Prior authorization, a process used by health insurers to determine if a medical treatment is necessary, has long been a source of frustration for patients and physicians. According to the source, the process often leads to delays and denials, with 41 percent of patients who experienced a denial reporting their care was delayed, and more than a quarter saying their health worsened as a result. The use of AI in this process is being explored as a potential solution to expedite approvals and reduce administrative burdens. However, the technology is not without its challenges and controversies. AI-driven prior authorization is facing resistance, as it may increase wrongful denials of health insurance coverage. A 2025 American Medical Association survey of physicians revealed significant concern about the application of AI tools, with 61 percent of doctors worrying that AI will exacerbate denials of what they deem are necessary treatments. The AMA advocates requiring insurers to provide detailed clinical reasoning to justify denials of coverage, in addition to more transparency regarding AI algorithms. In an email to Undark, health policy analyst Camm Epstein wrote that “AI should be used to make appropriate care easier to approve, not necessary care easier to deny.”

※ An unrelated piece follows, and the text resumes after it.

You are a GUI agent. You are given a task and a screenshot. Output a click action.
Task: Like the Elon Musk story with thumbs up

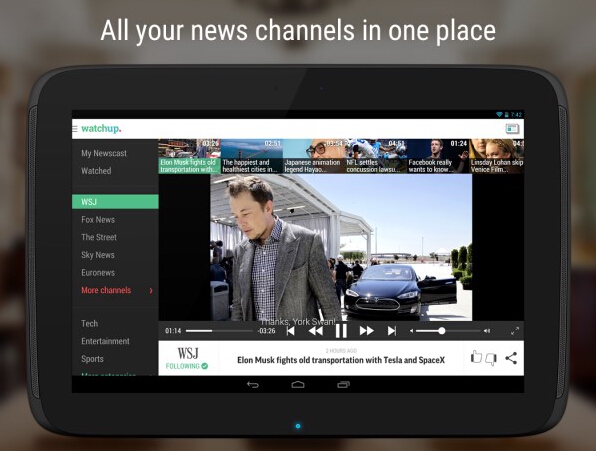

The Trump administration is currently piloting a program in six states, using AI to reduce unnecessary medical spending. This initiative, known as WISeR, or Wasteful and Inappropriate Service Reduction Model, is designed to reduce waste and fraud in original Medicare by using AI to evaluate services CMS believes may be vulnerable to overuse, fraud, and abuse. The project runs through December 2031 in six states, and combines technologies such as machine learning with human clinical review. However, critics have raised concerns about the model's impact on patient access. Before WISeR was implemented, Wendell Potter, an advocate for health insurance reform and former executive at health insurer Cigna, covered the political pushback against the model on the Substack publication “HEALTH CARE un-covered.” In the same publication, Zena Wolf, a researcher with the Center for Health & Democracy, cited investigations by the Washington Post, KFF Health News, and the Seattle Times that suggest in the first few months of the year, the model has caused delays in care and denials in some instances in each of the six states where it is being piloted.

The government and private insurers have tried to make improvements. A rule issued by former President Joe Biden’s administration in 2024, for example, included reforms designed to reduce delays for patients with government-run plans while streamlining the prior authorization process for physicians. It required insurers to make certain prior authorization decisions within 72 hours for urgent requests, and seven calendar days for non-urgent requests. Per Jan. 1 of this year, these timeline requirements went into effect for most health plans in the public sector. Last year, together with insurers, the Trump administration pledged to further streamline and accelerate prior authorization processes. Private insurance companies vowed to standardize electronic requests by 2027 and to “reduce the volume of medical services subject to prior authorization” by 2026, including for common procedures like colonoscopies and cataract surgeries.